# Showing aggression, puppy crazy, or trying to help?



## Grangeristhename (Jan 20, 2011)

Hello all,
Granger is 8 months old and earlier today we took him to the beach for his second time. The first time he loved fetching the ball in the water, jumping over waves and swimming like there was no tomorrow. Today started off the same until my girlfriend and him were a little deep and a big wave came and trampled him. He seemed fine because he swam to the shore and hopped back in like normal. 
The problem came when I came close to him he started to jump on me like he was excited and then started mouthing pretty hard and then when I turned around to ignore him, he would jump on my back (his claws scratched my bare back) and I told him NO. He then started barking and running and jumping. I finally got him to settle down with some treats and commands (sit, stay, shake).
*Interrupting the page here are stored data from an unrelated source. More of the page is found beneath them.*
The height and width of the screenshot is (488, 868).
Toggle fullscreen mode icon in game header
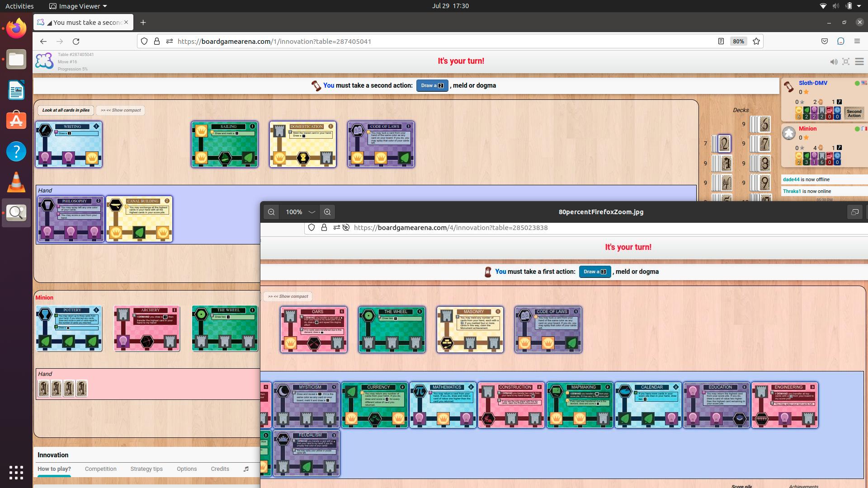(x=846, y=62)
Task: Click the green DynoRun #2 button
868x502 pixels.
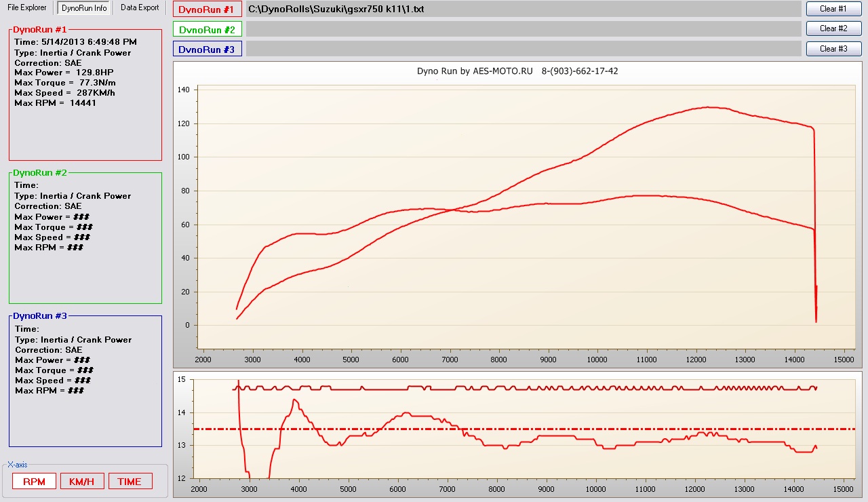Action: [207, 30]
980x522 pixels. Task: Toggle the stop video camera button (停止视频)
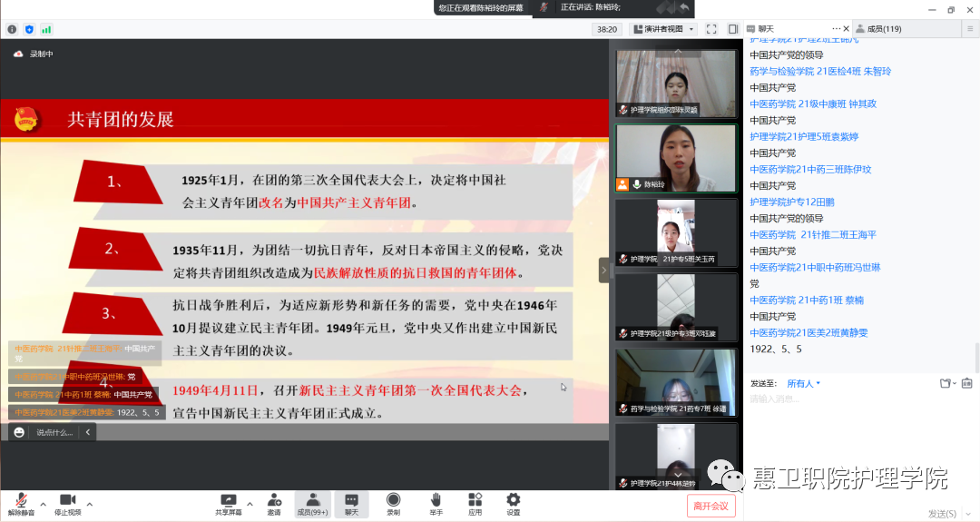click(x=67, y=502)
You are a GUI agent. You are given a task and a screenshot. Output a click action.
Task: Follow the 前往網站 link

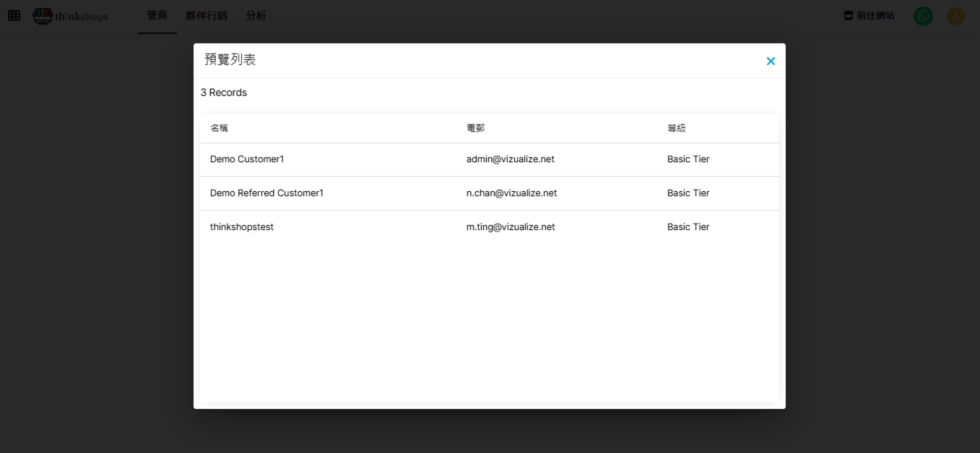875,15
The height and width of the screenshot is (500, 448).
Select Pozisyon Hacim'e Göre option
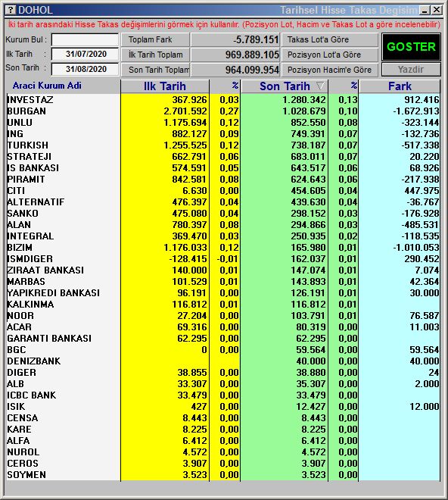pyautogui.click(x=330, y=70)
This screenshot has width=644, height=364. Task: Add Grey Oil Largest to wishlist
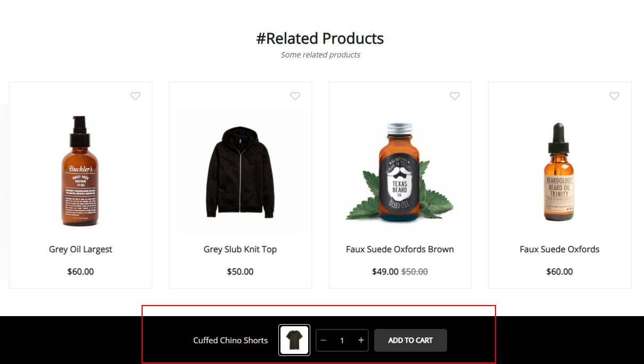click(x=135, y=96)
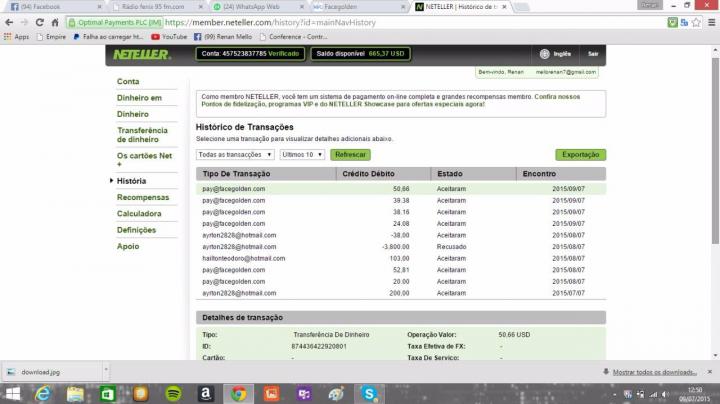Screen dimensions: 720x404
Task: Expand the 'Todas as transações' dropdown
Action: click(x=235, y=155)
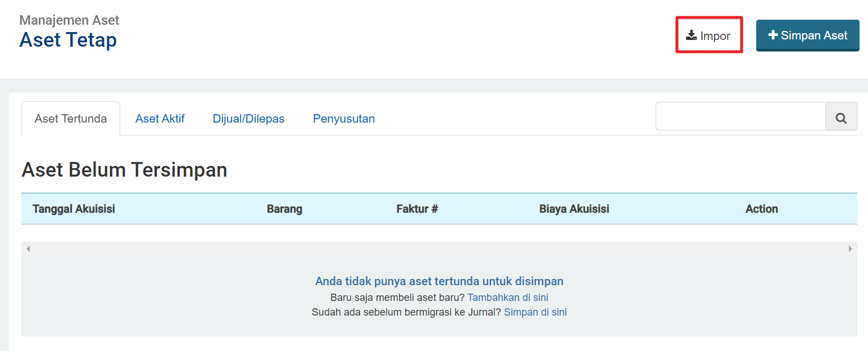Open the Dijual/Dilepas tab
The height and width of the screenshot is (351, 868).
(248, 118)
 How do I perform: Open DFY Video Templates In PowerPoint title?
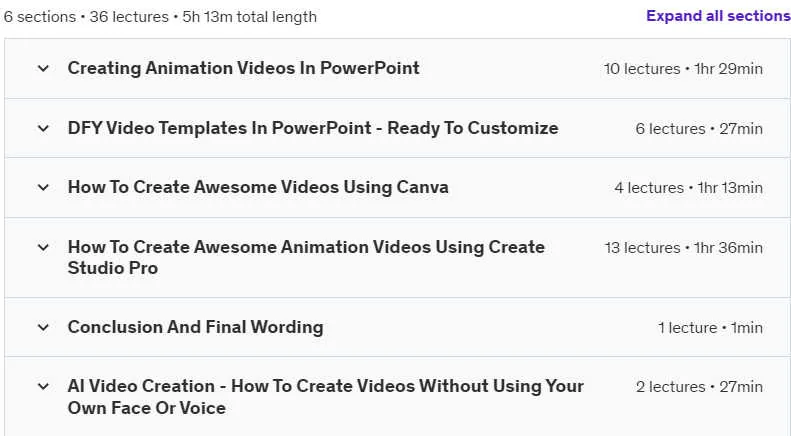pos(313,128)
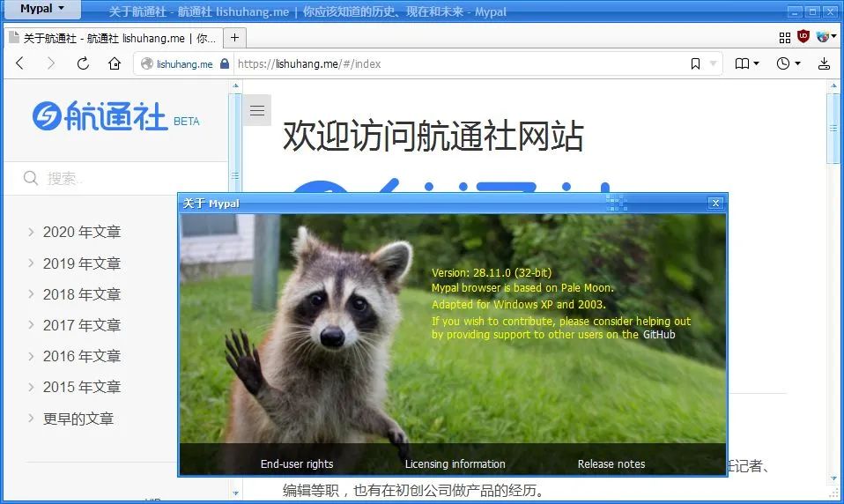Viewport: 844px width, 504px height.
Task: Expand the 2017 年文章 section
Action: (81, 325)
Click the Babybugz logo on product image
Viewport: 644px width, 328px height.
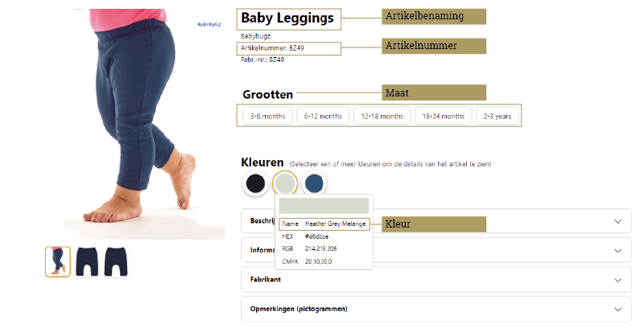(209, 25)

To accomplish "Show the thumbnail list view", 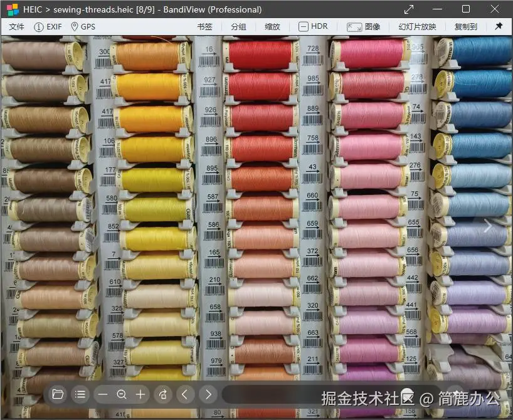I will [80, 394].
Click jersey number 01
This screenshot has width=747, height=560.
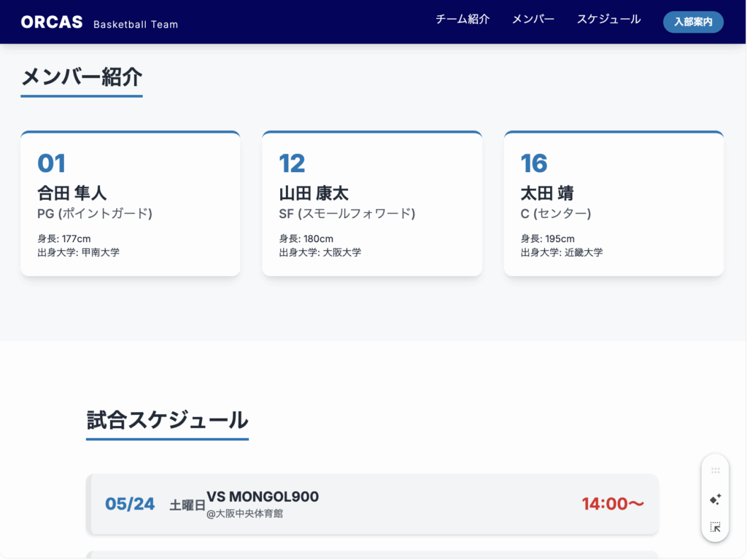point(52,163)
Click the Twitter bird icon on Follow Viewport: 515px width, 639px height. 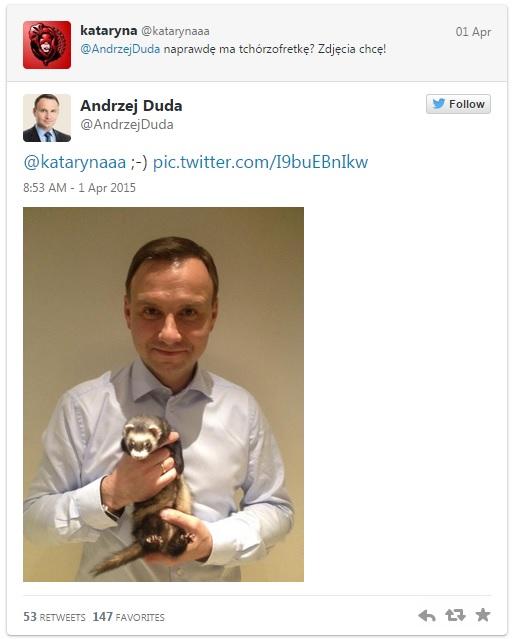coord(439,104)
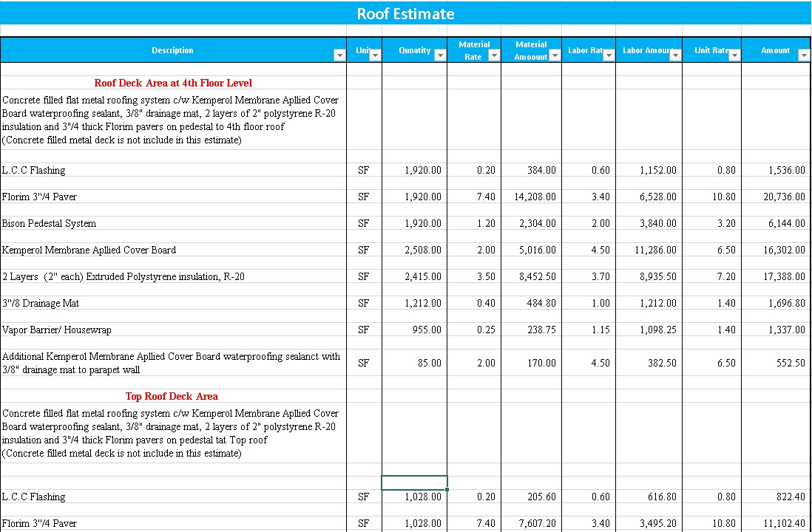
Task: Expand the Labor Amount filter arrow
Action: (x=675, y=55)
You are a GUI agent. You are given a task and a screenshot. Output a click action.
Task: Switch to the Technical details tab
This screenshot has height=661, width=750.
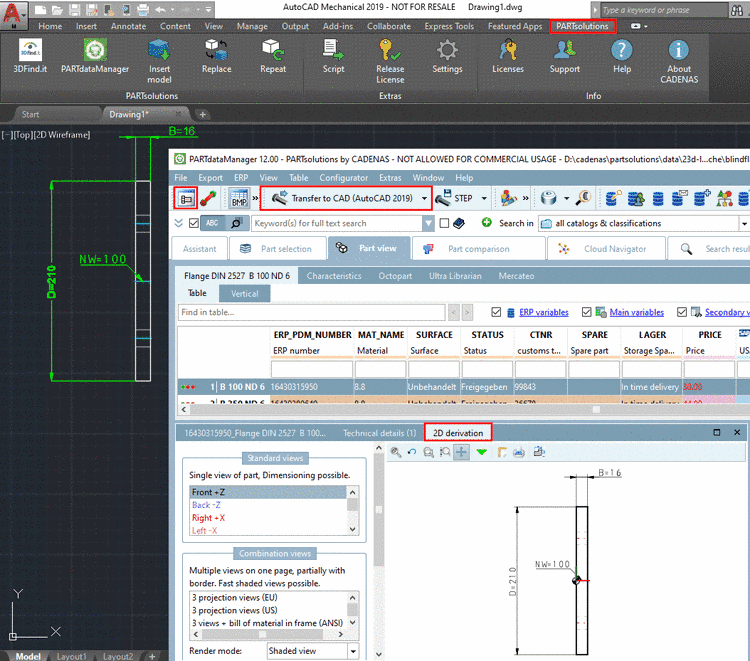click(x=379, y=433)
Everything seemed to be fine but as I was going into the water (around where the wave hit him) he started to jump on me and bark and mouth again. I didn't know what to do because I was stuck in the middle of the water (around 1 foot deep) with him going crazy with jumping on me with his claws and mouthing me and biting my shorts (I had no treats and I can't tell him to sit and stay with waves coming). 
My question is, is Granger trying to protect me because of what happened with him and the waves when he went that deep? Is it puppy crazies because maybe he was tired from swimming? Or is he showing aggression?

Secondly, what do you guys do when you are in public/outside the home and they start jumping on you (even when you turn around) and mouthing and barking with no treats and no where to close the door between you two?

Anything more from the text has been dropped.